How do I calculate the volume at the same temp but at a pressure of 760mm Hg?
Also, how do I calculate the volume at the same pressure but at a temp of 0 degree C?
Thanks
if it is a gas, you can use the combined gas law.
P1V1/T1=P2v2/T2
change temsp to K.
To calculate the volume at the same temperature but at a pressure of 760 mmHg, we can use the combined gas law equation:
P1V1/T1 = P2V2/T2
You are given:
P1 = 690 mmHg (initial pressure)
V1 = 194 cm³ (initial volume)
T1 = 650 °C (initial temperature, which needs to be converted to Kelvin)

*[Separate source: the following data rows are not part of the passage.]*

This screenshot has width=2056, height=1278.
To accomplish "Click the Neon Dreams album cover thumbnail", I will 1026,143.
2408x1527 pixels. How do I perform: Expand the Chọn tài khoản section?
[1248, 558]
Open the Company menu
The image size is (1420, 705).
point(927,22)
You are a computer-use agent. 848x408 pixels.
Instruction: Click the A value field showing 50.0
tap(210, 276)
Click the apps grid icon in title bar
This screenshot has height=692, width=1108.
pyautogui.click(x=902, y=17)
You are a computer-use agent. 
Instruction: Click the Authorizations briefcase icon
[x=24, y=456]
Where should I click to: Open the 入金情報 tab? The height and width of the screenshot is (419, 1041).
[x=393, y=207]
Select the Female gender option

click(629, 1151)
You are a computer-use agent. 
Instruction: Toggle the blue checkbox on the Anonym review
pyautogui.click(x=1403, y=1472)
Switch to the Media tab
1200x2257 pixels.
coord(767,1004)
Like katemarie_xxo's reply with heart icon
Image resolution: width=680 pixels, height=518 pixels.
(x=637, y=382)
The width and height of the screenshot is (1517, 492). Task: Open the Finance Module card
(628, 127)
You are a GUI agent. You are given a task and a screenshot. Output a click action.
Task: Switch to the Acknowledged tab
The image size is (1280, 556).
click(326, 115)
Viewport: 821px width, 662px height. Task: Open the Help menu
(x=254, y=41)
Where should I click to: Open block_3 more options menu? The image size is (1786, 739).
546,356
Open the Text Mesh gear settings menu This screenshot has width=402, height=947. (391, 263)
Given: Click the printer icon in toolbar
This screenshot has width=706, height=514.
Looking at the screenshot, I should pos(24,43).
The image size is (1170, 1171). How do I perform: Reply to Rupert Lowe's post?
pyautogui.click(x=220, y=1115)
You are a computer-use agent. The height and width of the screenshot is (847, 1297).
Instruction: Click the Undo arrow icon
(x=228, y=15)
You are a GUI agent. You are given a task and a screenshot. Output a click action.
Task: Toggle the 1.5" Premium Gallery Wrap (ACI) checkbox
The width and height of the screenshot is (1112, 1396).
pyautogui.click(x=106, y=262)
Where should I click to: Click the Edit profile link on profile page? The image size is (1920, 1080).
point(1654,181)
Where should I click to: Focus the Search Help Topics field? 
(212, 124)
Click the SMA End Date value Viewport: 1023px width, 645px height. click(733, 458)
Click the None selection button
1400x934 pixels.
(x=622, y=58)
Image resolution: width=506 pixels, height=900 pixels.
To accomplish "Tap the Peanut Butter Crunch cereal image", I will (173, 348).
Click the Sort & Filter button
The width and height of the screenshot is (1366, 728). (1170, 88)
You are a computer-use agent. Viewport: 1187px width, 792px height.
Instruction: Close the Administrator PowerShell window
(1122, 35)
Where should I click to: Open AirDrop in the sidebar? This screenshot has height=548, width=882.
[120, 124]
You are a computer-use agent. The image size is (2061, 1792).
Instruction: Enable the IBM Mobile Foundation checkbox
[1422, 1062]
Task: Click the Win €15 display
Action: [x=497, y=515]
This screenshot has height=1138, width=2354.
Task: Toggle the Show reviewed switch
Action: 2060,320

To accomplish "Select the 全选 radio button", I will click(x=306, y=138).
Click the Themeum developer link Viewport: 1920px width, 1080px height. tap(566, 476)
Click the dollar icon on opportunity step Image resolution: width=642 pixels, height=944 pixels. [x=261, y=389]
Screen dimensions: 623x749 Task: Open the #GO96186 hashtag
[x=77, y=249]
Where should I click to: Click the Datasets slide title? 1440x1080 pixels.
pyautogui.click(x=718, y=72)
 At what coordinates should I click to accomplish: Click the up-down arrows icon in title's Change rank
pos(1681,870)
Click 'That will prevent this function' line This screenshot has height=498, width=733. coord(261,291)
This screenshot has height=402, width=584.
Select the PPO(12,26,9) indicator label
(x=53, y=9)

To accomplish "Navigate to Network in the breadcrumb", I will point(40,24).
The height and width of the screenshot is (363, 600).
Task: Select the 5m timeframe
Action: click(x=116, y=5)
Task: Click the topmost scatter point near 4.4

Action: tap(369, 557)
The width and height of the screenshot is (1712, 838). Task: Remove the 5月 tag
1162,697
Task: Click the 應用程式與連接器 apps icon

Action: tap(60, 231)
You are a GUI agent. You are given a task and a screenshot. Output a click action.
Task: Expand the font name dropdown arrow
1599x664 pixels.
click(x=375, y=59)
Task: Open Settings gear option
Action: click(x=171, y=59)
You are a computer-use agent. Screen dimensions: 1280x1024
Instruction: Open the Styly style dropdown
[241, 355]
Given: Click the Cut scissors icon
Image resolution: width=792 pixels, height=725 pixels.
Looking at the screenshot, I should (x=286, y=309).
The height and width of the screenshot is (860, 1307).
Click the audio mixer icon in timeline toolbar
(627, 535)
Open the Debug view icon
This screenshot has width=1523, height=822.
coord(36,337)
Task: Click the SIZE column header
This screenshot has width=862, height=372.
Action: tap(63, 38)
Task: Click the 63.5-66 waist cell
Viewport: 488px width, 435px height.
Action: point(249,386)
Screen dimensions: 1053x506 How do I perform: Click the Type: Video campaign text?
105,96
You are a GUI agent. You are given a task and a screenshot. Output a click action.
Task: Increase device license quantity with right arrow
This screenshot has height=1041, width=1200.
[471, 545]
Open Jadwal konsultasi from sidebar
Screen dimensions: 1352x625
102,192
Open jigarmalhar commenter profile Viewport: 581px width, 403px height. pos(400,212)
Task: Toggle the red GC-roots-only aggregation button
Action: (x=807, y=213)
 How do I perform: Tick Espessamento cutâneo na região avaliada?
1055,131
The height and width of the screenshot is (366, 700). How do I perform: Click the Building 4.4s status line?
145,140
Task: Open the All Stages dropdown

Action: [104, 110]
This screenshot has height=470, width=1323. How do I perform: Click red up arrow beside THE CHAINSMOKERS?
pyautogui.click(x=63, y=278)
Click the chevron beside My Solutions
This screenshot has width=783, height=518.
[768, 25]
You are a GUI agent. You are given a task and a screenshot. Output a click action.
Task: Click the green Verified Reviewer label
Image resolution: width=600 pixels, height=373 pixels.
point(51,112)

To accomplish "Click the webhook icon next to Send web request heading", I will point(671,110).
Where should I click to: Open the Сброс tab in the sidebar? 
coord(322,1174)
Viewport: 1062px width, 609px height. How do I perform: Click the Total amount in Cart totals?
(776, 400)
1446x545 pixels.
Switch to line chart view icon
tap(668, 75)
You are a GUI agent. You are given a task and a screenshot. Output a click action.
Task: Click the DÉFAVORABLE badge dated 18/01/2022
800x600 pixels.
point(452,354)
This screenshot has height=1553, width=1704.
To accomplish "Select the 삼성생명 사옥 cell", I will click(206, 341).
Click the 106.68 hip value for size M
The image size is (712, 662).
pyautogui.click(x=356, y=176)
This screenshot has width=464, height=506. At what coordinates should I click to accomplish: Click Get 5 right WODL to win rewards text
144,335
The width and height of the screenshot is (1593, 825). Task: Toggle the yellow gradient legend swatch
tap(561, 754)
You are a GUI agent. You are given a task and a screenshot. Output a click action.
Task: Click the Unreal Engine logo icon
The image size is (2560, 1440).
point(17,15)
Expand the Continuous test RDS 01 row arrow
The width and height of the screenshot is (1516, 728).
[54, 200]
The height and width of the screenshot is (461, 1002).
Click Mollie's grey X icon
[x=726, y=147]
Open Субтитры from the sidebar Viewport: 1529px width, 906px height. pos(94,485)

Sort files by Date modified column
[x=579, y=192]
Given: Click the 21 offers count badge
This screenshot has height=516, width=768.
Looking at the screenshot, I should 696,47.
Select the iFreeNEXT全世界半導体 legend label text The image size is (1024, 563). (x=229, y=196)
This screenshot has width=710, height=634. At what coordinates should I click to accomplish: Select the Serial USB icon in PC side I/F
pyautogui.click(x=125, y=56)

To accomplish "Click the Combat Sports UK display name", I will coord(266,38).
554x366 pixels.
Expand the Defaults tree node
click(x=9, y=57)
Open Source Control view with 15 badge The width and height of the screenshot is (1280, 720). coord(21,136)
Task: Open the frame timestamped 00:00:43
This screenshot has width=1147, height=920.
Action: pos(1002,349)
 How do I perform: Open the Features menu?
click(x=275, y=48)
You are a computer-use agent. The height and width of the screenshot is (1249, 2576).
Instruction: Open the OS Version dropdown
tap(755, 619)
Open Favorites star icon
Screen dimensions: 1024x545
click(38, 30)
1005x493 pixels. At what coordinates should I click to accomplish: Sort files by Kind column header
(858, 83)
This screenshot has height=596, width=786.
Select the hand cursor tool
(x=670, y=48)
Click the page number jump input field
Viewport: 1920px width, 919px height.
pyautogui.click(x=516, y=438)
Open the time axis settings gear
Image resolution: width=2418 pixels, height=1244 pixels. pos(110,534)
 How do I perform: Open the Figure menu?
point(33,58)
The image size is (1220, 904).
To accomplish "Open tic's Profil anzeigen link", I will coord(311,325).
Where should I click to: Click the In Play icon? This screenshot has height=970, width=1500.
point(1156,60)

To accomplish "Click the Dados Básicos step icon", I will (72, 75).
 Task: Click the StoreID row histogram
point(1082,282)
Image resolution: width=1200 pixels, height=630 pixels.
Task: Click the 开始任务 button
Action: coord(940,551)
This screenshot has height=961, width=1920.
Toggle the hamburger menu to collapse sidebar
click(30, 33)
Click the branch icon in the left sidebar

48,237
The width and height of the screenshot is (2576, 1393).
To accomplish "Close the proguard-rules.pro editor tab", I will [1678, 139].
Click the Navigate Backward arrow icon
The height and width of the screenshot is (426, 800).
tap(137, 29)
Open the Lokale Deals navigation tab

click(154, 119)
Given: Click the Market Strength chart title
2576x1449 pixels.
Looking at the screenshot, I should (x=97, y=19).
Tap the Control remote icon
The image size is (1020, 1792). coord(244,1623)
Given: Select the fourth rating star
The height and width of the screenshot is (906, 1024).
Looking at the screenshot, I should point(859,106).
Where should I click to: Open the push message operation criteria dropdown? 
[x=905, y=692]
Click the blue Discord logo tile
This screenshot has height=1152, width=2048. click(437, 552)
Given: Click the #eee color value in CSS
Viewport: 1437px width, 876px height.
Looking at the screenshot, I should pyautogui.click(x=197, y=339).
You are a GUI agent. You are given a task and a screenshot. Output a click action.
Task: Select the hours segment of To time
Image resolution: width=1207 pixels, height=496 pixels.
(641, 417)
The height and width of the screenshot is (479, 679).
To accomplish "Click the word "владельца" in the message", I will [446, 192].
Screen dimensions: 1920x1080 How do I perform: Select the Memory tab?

To convert temperature from °C to Kelvin, you can use the formula:
T(K) = T(°C) + 273.15
So, for the initial temperature:
T1(K) = 650 °C + 273.15 = 923.15 K
The given final pressure is:
P2 = 760 mmHg
Now, we can rearrange the equation and plug in the values:
(690 mmHg)(194 cm³)/(923.15 K) = (760 mmHg)(V2)/(923.15 K)
Simplifying the equation, we get:
V2 = [(690 mmHg)(194 cm³)/923.15 K] * (923.15 K/760 mmHg)
V2 ≈ 201.83 cm³
So, the volume at the same temperature but at a pressure of 760 mmHg is approximately 201.83 cm³.
To calculate the volume at the same pressure but at a temperature of 0 °C, we can use the same combined gas law equation:
P1V1/T1 = P2V2/T2
The given initial pressure is:
P1 = 690 mmHg
The given initial volume is:
V1 = 194 cm³
The given final temperature is:
T2 = 0 °C (which needs to be converted to Kelvin)
Using the conversion formula:
T2(K) = T2(°C) + 273.15
T2(K) = 0 °C + 273.15 = 273.15 K
Now, we can rearrange the equation and plug in the values:
(690 mmHg)(194 cm³)/(923.15 K) = P2(194 cm³)/(273.15 K)
Simplifying the equation, we get:
P2 = [(690 mmHg)(194 cm³)/923.15 K] * (273.15 K/194 cm³)
P2 ≈ 385.71 mmHg
So, the volume at the same pressure but at a temperature of 0 °C is approximately 385.71 mmHg.